Hybrid LSTM and PPO Networks for Dynamic Portfolio Optimization
This addresses portfolio optimization for investors by combining existing methods, making it incremental.
The paper tackles dynamic portfolio optimization by introducing a hybrid LSTM and PPO framework, which achieves higher returns and stronger resilience compared to baselines like equal-weight and single-model variants on multi-asset datasets.
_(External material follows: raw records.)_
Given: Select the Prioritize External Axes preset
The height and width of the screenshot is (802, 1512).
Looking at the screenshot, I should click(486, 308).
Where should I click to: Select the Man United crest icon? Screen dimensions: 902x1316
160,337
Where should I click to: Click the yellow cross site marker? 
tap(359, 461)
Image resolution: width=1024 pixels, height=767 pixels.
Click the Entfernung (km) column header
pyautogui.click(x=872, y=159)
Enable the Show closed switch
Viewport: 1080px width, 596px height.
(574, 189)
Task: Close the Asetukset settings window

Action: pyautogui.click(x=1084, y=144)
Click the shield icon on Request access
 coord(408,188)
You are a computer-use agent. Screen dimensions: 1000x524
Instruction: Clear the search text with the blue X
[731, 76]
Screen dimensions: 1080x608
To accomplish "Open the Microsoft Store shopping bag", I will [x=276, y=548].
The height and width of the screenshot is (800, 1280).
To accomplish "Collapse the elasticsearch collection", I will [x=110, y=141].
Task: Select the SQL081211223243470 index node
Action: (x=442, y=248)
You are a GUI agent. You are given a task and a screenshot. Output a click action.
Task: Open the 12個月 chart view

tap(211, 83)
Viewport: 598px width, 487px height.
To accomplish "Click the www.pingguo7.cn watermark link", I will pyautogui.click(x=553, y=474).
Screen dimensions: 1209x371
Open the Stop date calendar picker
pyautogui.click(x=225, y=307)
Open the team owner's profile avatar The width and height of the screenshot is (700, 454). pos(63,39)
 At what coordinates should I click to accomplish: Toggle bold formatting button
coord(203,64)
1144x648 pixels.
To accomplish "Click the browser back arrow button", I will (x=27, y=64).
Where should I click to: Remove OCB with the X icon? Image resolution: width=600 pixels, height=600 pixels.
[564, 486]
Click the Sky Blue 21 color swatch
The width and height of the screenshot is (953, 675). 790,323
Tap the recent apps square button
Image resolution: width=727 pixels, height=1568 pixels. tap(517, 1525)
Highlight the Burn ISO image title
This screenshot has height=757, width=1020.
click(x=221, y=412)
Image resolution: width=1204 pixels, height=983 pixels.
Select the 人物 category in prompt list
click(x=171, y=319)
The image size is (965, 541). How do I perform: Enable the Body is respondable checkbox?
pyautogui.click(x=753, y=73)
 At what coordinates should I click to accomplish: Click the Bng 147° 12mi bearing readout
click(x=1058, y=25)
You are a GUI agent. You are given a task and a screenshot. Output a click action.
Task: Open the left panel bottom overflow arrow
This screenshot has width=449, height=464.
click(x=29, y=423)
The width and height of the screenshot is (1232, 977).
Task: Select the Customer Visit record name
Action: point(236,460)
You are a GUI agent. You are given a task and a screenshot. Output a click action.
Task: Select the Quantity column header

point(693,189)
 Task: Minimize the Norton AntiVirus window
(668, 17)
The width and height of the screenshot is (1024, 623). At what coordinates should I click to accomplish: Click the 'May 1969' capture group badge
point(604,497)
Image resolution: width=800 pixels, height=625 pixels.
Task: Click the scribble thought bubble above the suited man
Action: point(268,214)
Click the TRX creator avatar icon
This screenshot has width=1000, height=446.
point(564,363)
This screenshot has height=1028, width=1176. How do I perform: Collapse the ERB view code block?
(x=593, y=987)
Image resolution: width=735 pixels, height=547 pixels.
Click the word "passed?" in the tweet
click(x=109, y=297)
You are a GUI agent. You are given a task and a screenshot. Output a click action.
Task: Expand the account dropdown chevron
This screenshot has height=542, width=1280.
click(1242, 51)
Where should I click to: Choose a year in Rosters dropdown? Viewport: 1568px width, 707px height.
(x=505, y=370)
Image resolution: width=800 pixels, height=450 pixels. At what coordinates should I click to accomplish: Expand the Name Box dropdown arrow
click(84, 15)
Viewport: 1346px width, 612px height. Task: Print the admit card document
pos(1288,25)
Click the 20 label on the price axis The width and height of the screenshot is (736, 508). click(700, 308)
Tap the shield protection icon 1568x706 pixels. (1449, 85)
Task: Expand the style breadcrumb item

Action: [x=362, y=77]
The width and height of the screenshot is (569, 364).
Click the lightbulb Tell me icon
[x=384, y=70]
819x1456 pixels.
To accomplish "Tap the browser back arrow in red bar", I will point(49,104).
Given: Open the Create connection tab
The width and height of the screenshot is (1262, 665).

This paper introduces a hybrid framework for portfolio optimization that fuses Long Short-Term Memory (LSTM) forecasting with a Proximal Policy Optimization (PPO) reinforcement learning strategy. The proposed system leverages the predictive power of deep recurrent networks to capture temporal dependencies, while the PPO agent adaptively refines portfolio allocations in continuous action spaces, allowing the system to anticipate trends while adjusting dynamically to market shifts. Using multi-asset datasets covering U.S. and Indonesian equities, U.S. Treasuries, and major cryptocurrencies from January 2018 to December 2024, the model is evaluated against several baselines, including equal-weight, index-style, and single-model variants (LSTM-only and PPO-only). The framework's performance is benchmarked against equal-weighted, index-based, and single-model approaches (LSTM-only and PPO-only) using annualized return, volatility, Sharpe ratio, and maximum drawdown metrics, each adjusted for transaction costs. The results indicate that the hybrid architecture delivers higher returns and stronger resilience under non-stationary market regimes, suggesting its promise as a robust, AI-driven framework for dynamic portfolio optimization.